GAUN HITAM
Cerita, skenario & sutradara: Ali Shahab
Produksi: PT Garuda Film.
PADA mulanya adalah sebuah novel: Gaun Hitam Seorang Hostes.
Pengarangnya Ali Shahab. Mungkin tertarik pada novelnya sendiri,
ia pun menulis skenario yang atas perkenan sang produser lalu
disutradarainya pula. Dan lahirlah film Gaun Hitam yang bintang
utamanya -- seperti juga pada film-film Ali terdahulu --adalah
pasangan Robby Sugara dan Tanty Yosepha.
Maka cerita pun dimulai. Sebuah adegan pemakaman cara Katolik
yang dipenuhi oleh warna hitam, oleh payung maupun pakaian para
pelawat.
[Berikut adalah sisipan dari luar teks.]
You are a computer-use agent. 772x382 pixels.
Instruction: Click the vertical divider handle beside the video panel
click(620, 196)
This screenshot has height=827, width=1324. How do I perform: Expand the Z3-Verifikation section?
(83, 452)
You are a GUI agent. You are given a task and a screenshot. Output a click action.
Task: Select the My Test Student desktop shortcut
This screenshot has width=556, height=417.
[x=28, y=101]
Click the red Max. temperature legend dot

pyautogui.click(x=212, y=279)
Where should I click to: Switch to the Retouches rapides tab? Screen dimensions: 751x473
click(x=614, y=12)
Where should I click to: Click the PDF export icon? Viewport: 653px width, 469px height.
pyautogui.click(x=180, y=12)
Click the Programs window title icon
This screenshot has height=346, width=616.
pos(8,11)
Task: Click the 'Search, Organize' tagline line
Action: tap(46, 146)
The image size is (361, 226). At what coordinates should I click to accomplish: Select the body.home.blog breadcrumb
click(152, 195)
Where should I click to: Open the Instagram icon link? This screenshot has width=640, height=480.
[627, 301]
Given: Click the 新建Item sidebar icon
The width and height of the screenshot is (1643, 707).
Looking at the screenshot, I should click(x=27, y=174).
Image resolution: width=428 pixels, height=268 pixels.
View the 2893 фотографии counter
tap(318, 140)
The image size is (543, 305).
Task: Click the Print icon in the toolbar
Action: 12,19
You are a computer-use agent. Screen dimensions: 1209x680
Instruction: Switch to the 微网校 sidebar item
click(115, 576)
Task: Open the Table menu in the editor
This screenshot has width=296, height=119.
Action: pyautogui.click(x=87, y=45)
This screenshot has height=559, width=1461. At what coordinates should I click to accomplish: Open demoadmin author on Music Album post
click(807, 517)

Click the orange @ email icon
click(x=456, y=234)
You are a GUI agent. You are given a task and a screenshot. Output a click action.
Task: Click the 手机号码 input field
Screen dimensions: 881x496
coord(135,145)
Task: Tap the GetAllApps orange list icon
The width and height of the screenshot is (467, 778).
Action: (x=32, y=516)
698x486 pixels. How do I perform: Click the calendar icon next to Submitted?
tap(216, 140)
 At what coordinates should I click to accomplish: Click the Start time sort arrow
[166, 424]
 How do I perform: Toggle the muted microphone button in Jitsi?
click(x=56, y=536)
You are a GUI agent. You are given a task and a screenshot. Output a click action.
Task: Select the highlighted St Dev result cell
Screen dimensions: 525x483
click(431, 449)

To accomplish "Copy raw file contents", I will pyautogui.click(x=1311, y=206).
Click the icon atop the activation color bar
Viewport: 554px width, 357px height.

Adegan ini ditambah hujan yang terus mengucur deras.
Sebuah sudut pemotretan yang tinggi memberi kesempatan kepada
penonton untuk menyaksikan keseluruhan pelawat di pekuburan.
Memang sebuah pemandangan yang indah, sebab bagai sebuah tablo
yang tersusun apik, para pelawat itu masing-masing mengambil
posisi dalam halaman tempat bekas manusia itu dikumpulkau.
Sebuah pemakaman di Italia, Perancis, Spanyol? Bukan. Ini adalah
pemakaman Marto (S. Bono), suami Dewi (Tanti Yosepha), yang
meninggal karena serangan jantung ketika sedang lagi begitu.
Kematian ini ternyata menjadi kunci cerita, tatkala dokter
mengungkapkan penyebab kematian itu yang bersumber pada obat
perangsang yang diberikan oleh tante Sarce (Rae Sita).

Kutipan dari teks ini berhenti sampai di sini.